Nous avons commencé à constater que nous avions des clients indonésiens qui réservaient sur Airbnb et Booking.com. Et, parce que le bouche-à-oreille à Jakarta commençait à se répandre qu’on pouvait faire une belle affaire ici. Le télétravail devenait la norme et accepté partout. Des tonnes de personnes sont venues de Jakarta et Surabaya, l’autre grande ville, pour télétravailler à Bali. On est peut-être en Indonésie, mais nous n’avons jamais eu de clients indonésiens auparavant. Nous n’étions pas équipés pour cela. Par exemple, nous n’avions pas de cuiseurs à riz. Certaines propriétés n’avaient pas de douchette.
Tous ces petits détails ont dû être adaptés parce que les clients les réclamaient.  L’autre point d’adaptation a été que tous les Indonésiens ont une voiture pour voyager. Ils viennent toujours en voiture. Certains font venir leur propre voiture ou font descendre un membre du personnel depuis Jakarta pour leur remettre la voiture, ou ils en louent une à l’aéroport. 

Donc, Bali est passé en quelques mois d’un marché accessible par avion à un marché accessible en voiture ! Et concernant le cliché selon lequel les Indonésiens voyagent en très grands groupes ?

Pour les groupes, cela nous inquiétait car il existe ce stéréotype, partagé même par les Indonésiens, que les voyageurs locaux tenteraient de loger beaucoup de monde dans un petit espace. Nous l’avons constaté à de rares occasions, mais en réalité, c’était avant le COVID.

Pendant toute cette période, cela ne s’est pas produit du tout. C’est aussi un point sur lequel nous avons dû rassurer nos propriétaires. Nous leur avons aussi dit : « si vous ne voulez pas accepter les clients indonésiens, vous n’aurez tout simplement aucun client ». Les Indonésiens représentent aussi l’avenir. Le marché domestique va devenir très important à l’avenir.

À quoi ressemblent Noël 2021 et le début 2022 ? Et la nouvelle variante Omicron ?

C’est intéressant car quand j’ai vu ce virus arriver et que les autorités indonésiennes ont réagi assez vite, par exemple aujourd’hui même, la quarantaine est passée de trois à sept jours pour les arrivées internationales et d’autres mesures arrivent bientôt.

Je me suis dit que j’allais devoir analyser toutes nos réservations et voir combien d’arrivées internationales étaient prévues.
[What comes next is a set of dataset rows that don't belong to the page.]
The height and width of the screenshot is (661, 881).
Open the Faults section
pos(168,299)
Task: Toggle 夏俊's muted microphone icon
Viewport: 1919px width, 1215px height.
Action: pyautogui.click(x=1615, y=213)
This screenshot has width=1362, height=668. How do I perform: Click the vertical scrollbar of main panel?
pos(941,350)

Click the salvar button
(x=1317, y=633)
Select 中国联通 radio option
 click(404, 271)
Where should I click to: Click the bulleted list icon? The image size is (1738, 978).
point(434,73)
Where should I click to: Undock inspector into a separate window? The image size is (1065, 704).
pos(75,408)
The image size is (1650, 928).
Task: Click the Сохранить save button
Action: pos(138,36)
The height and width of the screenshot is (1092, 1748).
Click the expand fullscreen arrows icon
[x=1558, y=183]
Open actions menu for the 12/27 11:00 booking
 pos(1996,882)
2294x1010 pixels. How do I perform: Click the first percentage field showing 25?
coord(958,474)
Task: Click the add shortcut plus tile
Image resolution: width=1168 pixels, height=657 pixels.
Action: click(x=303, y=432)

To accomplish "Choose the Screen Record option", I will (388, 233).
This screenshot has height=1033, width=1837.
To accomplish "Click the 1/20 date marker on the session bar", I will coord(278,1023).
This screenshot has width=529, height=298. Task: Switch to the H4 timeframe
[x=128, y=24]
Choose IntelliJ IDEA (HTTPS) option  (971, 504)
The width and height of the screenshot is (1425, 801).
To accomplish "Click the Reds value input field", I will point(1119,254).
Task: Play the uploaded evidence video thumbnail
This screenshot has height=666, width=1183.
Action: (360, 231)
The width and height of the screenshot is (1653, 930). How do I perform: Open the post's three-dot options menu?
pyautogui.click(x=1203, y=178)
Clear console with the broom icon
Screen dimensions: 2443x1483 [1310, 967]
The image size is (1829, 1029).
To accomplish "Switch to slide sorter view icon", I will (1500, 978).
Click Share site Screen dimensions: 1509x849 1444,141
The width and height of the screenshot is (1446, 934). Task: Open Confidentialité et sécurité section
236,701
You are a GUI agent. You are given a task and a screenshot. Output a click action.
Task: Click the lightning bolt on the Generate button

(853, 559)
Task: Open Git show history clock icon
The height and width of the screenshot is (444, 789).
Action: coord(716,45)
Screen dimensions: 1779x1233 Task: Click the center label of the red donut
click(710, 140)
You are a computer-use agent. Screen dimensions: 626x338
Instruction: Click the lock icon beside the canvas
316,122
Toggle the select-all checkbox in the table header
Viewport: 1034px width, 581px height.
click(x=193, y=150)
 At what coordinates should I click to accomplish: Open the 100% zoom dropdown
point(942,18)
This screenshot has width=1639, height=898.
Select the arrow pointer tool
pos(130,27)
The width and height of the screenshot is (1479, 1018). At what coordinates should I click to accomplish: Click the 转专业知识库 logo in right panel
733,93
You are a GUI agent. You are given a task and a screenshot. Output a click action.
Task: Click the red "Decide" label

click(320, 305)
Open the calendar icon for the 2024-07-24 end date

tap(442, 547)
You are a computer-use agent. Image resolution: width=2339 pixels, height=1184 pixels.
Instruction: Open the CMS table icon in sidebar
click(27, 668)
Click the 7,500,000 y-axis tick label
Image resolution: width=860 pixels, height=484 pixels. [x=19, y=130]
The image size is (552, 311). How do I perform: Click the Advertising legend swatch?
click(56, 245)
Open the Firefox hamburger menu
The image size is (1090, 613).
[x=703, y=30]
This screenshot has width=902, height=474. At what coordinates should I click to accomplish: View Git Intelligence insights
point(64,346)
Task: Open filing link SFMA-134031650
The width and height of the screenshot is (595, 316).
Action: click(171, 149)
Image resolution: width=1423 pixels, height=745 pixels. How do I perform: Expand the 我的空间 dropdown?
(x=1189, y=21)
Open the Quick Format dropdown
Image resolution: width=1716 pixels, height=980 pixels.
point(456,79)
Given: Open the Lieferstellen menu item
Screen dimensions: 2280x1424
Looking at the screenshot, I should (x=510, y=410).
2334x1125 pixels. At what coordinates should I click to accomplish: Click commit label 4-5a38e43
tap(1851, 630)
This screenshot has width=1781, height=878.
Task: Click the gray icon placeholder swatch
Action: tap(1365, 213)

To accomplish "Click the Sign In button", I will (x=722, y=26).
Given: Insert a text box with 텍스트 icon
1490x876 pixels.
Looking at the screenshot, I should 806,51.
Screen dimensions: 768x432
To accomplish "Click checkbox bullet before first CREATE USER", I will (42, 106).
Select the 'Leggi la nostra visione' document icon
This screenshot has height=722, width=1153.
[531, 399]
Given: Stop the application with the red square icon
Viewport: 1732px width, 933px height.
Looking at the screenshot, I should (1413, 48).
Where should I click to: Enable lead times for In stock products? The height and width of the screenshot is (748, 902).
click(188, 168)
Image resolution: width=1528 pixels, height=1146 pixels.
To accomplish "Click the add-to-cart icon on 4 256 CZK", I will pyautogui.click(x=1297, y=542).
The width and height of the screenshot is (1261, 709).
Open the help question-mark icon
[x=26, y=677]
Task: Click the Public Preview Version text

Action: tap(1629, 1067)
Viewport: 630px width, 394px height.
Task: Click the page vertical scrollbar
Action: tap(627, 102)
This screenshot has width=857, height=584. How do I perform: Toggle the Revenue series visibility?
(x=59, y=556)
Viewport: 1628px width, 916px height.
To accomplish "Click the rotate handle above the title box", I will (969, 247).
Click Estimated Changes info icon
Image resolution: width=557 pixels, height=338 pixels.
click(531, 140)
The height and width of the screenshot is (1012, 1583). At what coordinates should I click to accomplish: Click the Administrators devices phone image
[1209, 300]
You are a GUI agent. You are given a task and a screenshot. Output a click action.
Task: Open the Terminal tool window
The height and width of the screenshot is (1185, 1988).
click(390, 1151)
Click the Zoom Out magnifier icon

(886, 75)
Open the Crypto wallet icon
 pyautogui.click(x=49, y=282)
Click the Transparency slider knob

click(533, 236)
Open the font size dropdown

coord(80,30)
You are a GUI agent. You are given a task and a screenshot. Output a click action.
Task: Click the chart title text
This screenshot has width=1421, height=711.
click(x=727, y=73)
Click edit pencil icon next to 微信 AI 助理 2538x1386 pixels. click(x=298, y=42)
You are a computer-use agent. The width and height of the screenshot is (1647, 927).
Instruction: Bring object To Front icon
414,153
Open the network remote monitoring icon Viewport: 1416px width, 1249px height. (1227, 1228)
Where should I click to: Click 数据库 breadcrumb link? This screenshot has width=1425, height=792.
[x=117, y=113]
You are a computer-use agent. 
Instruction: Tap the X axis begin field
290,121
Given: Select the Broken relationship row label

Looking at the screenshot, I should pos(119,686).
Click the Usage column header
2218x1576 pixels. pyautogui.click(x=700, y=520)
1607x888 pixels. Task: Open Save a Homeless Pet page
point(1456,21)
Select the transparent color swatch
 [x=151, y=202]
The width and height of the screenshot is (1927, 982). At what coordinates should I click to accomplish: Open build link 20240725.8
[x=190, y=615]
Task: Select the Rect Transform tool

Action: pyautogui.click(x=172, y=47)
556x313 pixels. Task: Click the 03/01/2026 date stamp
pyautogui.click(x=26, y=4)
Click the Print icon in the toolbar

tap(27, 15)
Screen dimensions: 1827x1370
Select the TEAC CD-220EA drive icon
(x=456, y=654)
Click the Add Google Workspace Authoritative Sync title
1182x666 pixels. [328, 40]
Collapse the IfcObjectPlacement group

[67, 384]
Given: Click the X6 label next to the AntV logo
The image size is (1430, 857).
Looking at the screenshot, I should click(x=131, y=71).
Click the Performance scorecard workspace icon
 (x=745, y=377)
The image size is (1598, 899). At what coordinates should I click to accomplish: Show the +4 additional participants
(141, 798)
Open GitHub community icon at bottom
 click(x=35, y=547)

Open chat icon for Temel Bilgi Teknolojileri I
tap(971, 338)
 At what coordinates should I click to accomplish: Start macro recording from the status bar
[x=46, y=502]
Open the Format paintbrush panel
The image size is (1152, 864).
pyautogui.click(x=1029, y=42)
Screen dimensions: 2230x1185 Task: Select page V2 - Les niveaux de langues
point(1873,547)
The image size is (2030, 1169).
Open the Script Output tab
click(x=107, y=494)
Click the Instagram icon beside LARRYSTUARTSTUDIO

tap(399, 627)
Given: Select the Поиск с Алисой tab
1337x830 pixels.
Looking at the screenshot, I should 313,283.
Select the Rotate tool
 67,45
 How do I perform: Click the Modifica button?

Je devrais les contacter sans attendre qu’ils annulent à la dernière minute. Il nous faudrait alors compenser à la dernière minute. Or, après examen, nous n’en avions que trois à surveiller en décembre. Ce qui est incroyable. Toutes les autres réservations sont indonésiennes donc elles ne sont pas concernées. 

Nous sommes en fait devenus bien plus résilients, grâce au marché domestique indonésien. Nous pouvons maintenant remplir les villas alors qu’avant, nous dépendions totalement de l’arrivée de touristes internationaux. Quand on regarde l’Indonésie, c’est crucial pour l’avenir car cette catastrophe COVID-19 touche le monde entier, mais l’Indonésie connaît des catastrophes presque chaque année.

Nous avons des volcans, des séismes, du terrorisme, toutes sortes de choses. À chaque fois, cela provoque une forte baisse d’arrivées et beaucoup d’annulations. L’impact financier est important. Nous avons désormais ce marché local bien plus résilient face aux catastrophes naturelles ou autres. Les Indonésiens continueront de voyager. Ils ont l’habitude des volcans et des séismes. Ça ne les inquiète pas du tout.